Descentralizar: o consenso adiado

Esta é uma daquelas ideias que todos são capazes de defender, sobretudo em época de autárquicas, e que quase ninguém é capaz de a praticar

A descentralização não pode ser uma guerra entre Lisboa e o Porto, o Norte e o Sul ou entre o litoral e o interior, como afirmou Nuno Magalhães na abertura das jornadas do CDS, numa alusão a Rui Rio, que questionara o porquê da instalação da Google em Oeiras. O discurso contra a centralização do Estado é uma antiga convicção do novo líder do PSD e talvez a sua característica mais irritante para quem continua a defender a descentralização política e administrativa em público e que ainda assim a continua a recusar em privado. E são muitos.

Durante a presidência da Câmara do Porto, Rui Rio tentou forçar o El Corte Inglés a instalar-se na baixa da cidade, em detrimento da Boavista, e o que aconteceu foi que a empresa se acomodou em Vila Nova de Gaia. No caso da Google, e embora desconhecendo-se as negociações entre o gigante norte-americano e o Governo, a intenção da empresa é independente de qualquer intenção política. Uma empresa pode necessitar de infraestruturas que só existem num grande centro urbano e que impeça que a mesma se instale noutro local. O que não deixa de ser um exemplo malicioso do efeito centrípeto de um Estado centralizado.

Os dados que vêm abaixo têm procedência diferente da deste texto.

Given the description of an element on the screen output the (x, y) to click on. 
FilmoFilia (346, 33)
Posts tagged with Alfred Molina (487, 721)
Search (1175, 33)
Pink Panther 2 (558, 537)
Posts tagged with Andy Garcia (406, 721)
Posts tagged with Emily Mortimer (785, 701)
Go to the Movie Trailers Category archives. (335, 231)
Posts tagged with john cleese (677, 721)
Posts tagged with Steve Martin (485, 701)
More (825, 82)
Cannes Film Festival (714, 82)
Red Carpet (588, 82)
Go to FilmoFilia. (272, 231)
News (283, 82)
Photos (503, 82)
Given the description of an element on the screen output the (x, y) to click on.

La Palice não diria melhor: Portugal e a Grécia são os países da União Europeia mais centralizados; os estados mais desenvolvidos do planeta são também os mais descentralizados; a descentralização aproxima o poder dos cidadãos e contribui para que as políticas públicas tenham em conta a realidade diversa do território, etc. Esta é uma daquelas ideias que todos são capazes de defender, sobretudo em época de autárquicas, e que quase ninguém é capaz de a praticar. É um verbo de encher nos programas e nos discursos partidários, mas de pouco consistência e quase nenhuma execução.

A descentralização figura no programa do Governo, que tem no Parlamento uma proposta de lei há quase um ano, e que tem sido anunciada por Eduardo Cabrita como prioridade política (a par da reorganização territorial). Mas, na verdade, nestes dois primeiros anos de legislatura, a descentralização pouco ou nada avançou e estamos longe do consenso entre o PS e o PSD para um acordo de regime nesta matéria, como pede Marcelo Rebelo de Sousa. Como também não estamos próximos de um acordo entre a esquerda. Um país mais descentralizado só pode ser um país mais democrático. Alguém duvida disso?